Standing stone, Knockardsharriv, Co. Cork
Co. Cork |
Stone Monuments
What remains at Knockardsharriv today is, by any measure, a modest thing: a stub of stone barely thirty centimetres above the pasture, sitting on a gentle south-facing slope in County Cork.
That it survives at all is something of an accident. Around 1981 the stone was removed, and what can be seen now is thought to be the stump left behind, the rest of the original megalith gone from the landscape it had occupied for centuries, possibly millennia.

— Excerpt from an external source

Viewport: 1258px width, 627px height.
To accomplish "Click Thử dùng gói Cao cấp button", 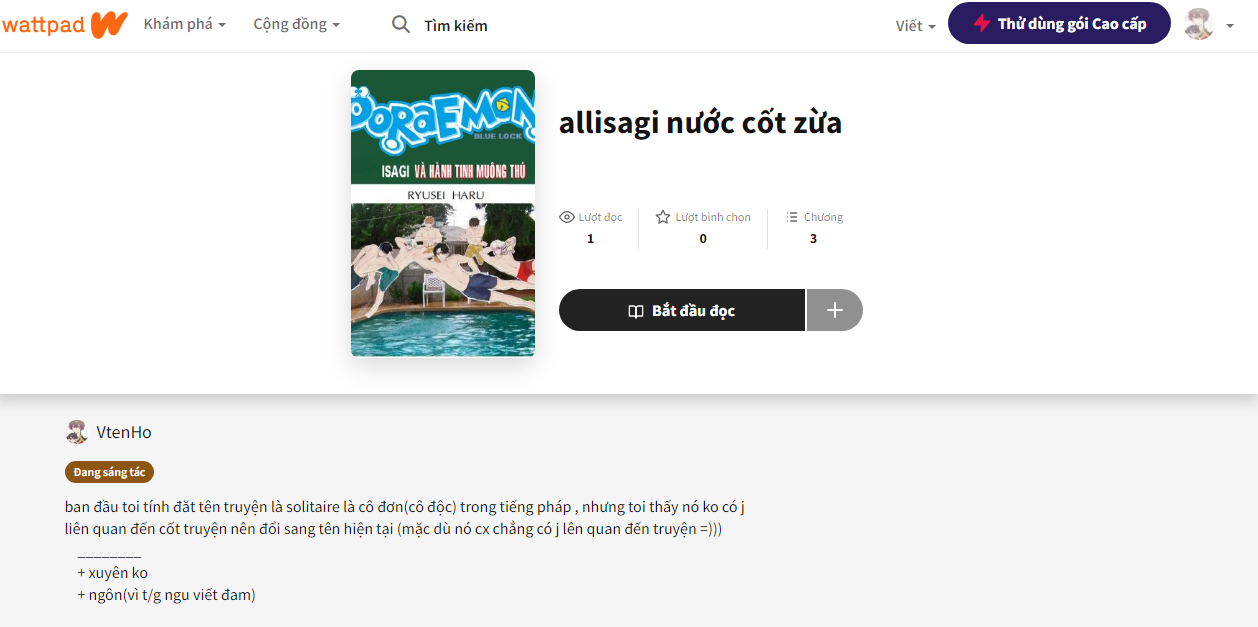I will 1059,23.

The contrast between that remnant and what was once recorded here is considerable. A researcher named Bowman, writing in 1934, noted a standing stone on the land of a Mrs. O'Donoghue measuring five feet two inches tall with a girth of seven feet one inch. That is a substantial upright stone, broad-bodied and commanding enough to have been a genuine landmark on the hillside. Standing stones of this kind are found throughout Cork and the wider Irish landscape, often of prehistoric origin, their exact purpose debated but frequently associated with territorial marking, ceremonial use, or the alignment of significant points in the local geography. The Knockardsharriv stone, in its original dimensions, would have belonged to that tradition of deliberate, considered placement in the land. Whether the removal around 1981 was the result of agricultural clearance or some other cause is not recorded, but the effect was to reduce a once-visible monument to a near-invisible stump in an ordinary field.